### Text provided
Fundamental Analysis: Key Metrics for Informed Investing

While investors throughout Reddit, Instagram, or even Twitter always claim to have the “next big trade,” the question in mind should always be “how’d they figure this out?” And more times than not, it’s as simple as doing a tiny bit of fundamental analysis. At Equities Lab, we’re BUILT on fundamental analysis and hope to share some of our favorite indicators.

What’s Fundamental Analysis?

Put simply, fundamental analysis is a method of evaluating the value of a stock by checking up on a few factors (economic or financial) that would be related to the stock. The goal that we have going into fundamental analysis is to see if the current price of the stock is of fair value. Remember, we might also find that the stock is overvalued or undervalued.

To conduct the review of the stock, an investor would look at both the quantitative and qualitative factors that might affect the price. Some key components might include:

Fundamental analysis is a method of evaluating the intrinsic value of a security, such as a stock, bond, or commodity, by analyzing various financial and economic factors related to the underlying asset. The primary goal of fundamental analysis is to assess whether the current market price of the asset is overvalued, undervalued, or fairly valued.

This analysis involves examining both quantitative and qualitative factors that can impact the asset’s value. Some of the key components considered in fundamental analysis include:

  1. Earnings Per Share (EPS):
    The earnings per share of a stock indicates how profitable a company is. It’s calculated by dividing the company’s NET earnings by the number of outstanding shares. Investors use this specific metric in order to understand how much profit is generated by a single share of the stock.

    Using our common lemonade stand, we can draw a real-life example. Let’s suppose that the lemonade stand generated $10,000.00 USD and since it’s such a big hit, it went public, and has 5,000 outstanding shares. Using those numbers, the EPS would be $2 ($10,000/$5,000).

    When using EPS as a driving force in your financial decisions, we warn you to be weary of stock buybacks, dilutions of the stock, or other factors that might play a role in limiting the company’s performance.
  2. Price-to-Earnings Ration (P/E):
    For this, you can definitely reference our P/E blog HERE. Or, you can hear me out… This ratio is the comparison between a company’s current stock price and the earnings per share (discussed above). It shows a potential investor how much other investors are willing to pay for each dollar of earnings reported.

    If our lemonade stand has it’s shared trading at $50 per share, and it’s EPS is $2, we know the P/E ratio would be equal to 25x ($50/$2).

    When using P/E to make your next investment decision, be on the lookout for some indications. A high P/E may show that the stock is overvalued or it has a high growth expectation. A low P/E can show that the stock is undervalued or has a very low growth expectation.
  3. Dividend Yield:
    A dividend yield is a ratio measuring the annual dividend income a company pays out to its shareholders relative to the current stock price.

    The lemonade stand pays $2 per share annually on its dividends, and its stock is priced at $50 per share. The dividend yield would be calculated as 4% ($2/$50 * 100).

    While dividend yield can be a golden opportunity to long-term investors, it’s important to make sure the company in question can sustain the dividend payments long-term (which is usually driven by the growth expectation).
  4. Book Value:
    Assets are something we all strive for, even company’s that are on the public trading boards. What proves this is the book value of a stock which is the NET asset value of a company. It’s usually calculated by subtracting liabilities from the total assets. When used, investors are usually looking for the company’s equity if all the assets were sold with all liabilities being paid off.

### Supplied material
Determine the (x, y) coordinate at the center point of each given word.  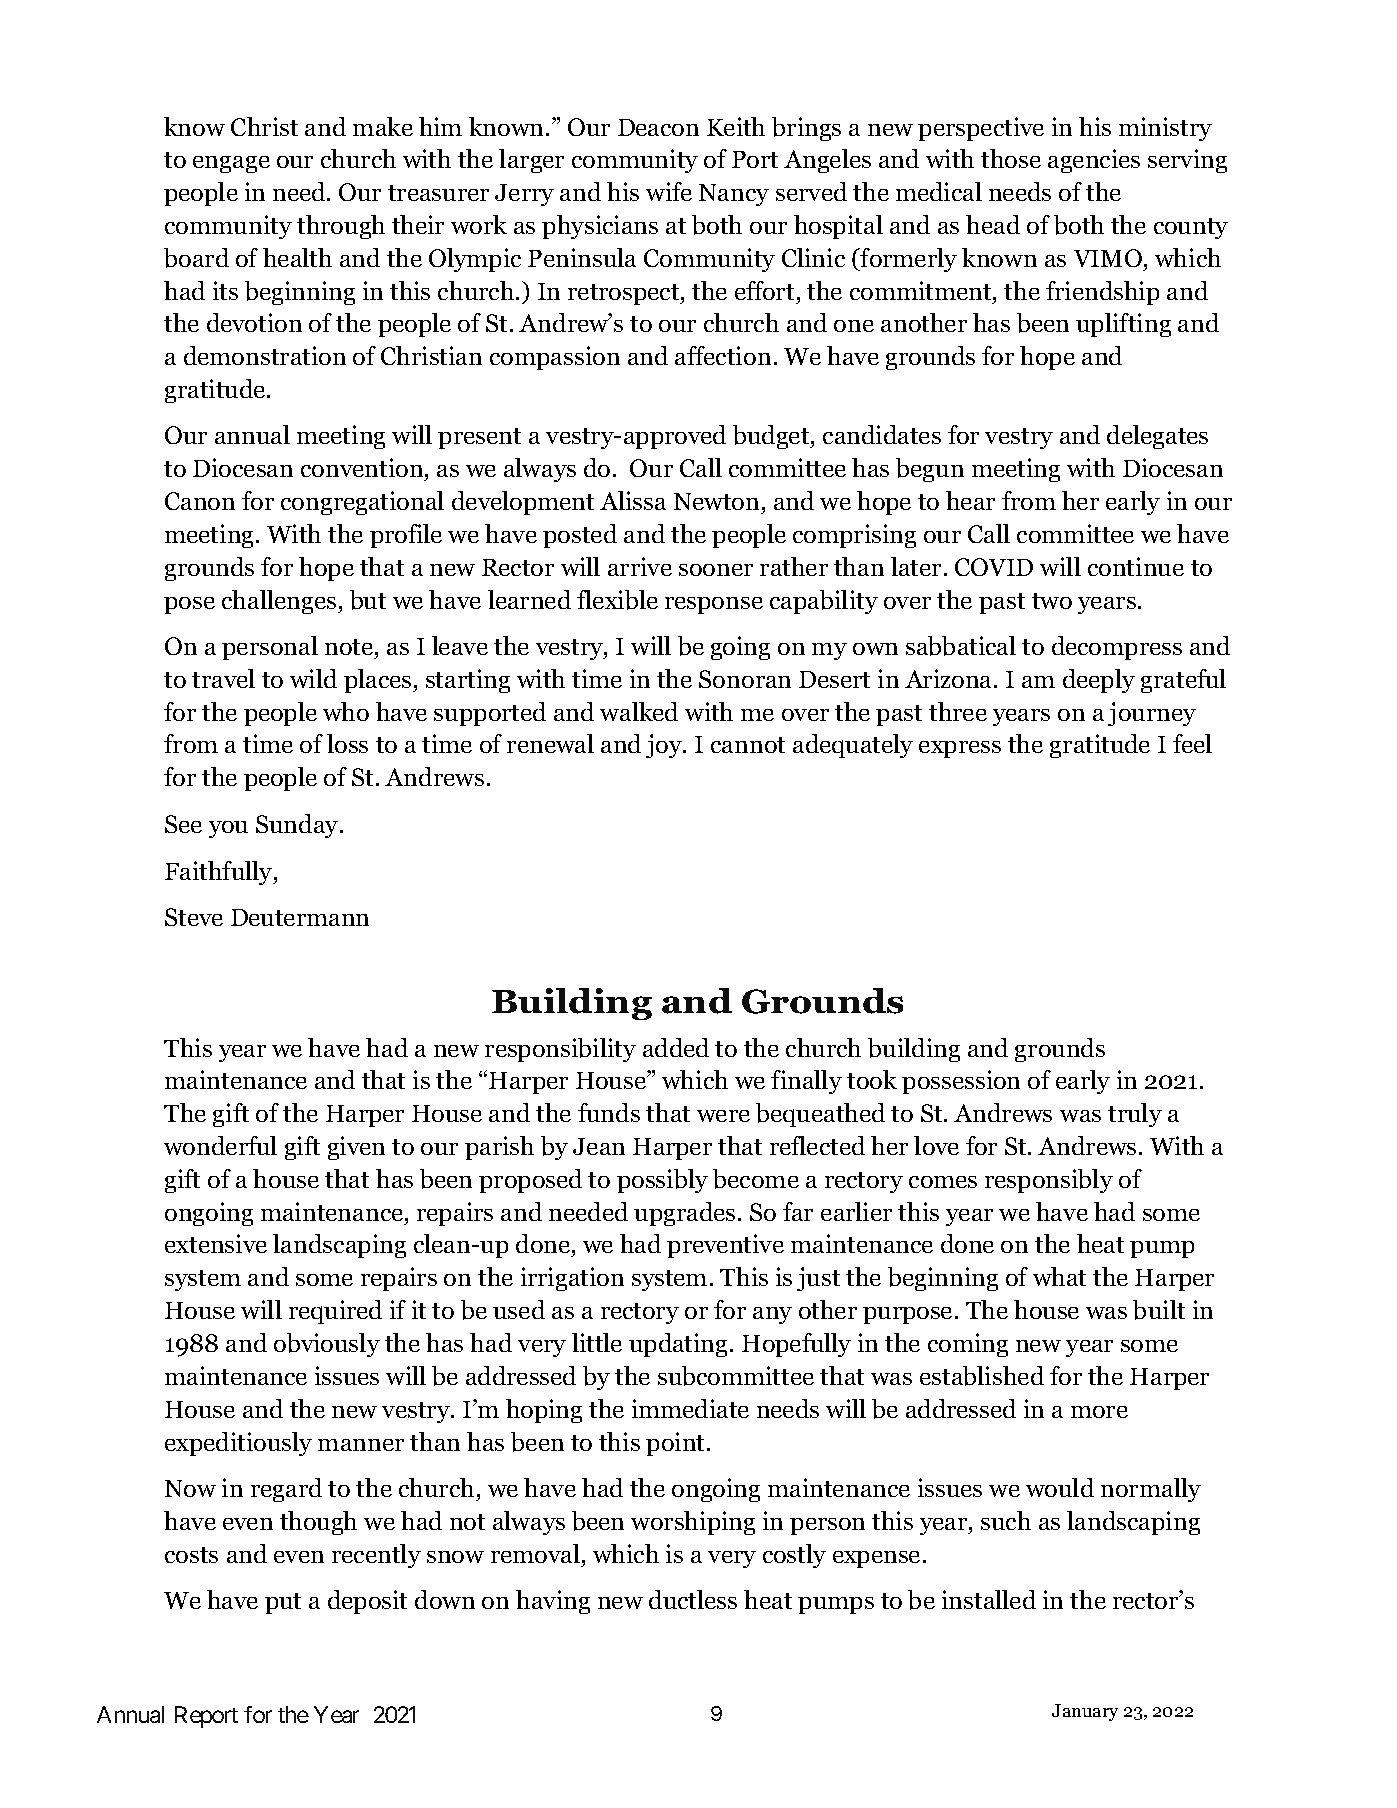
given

### What is being asked
In the text on fundamental analysis, what dividend yield does the lemonade stand have?

### Task solution
4%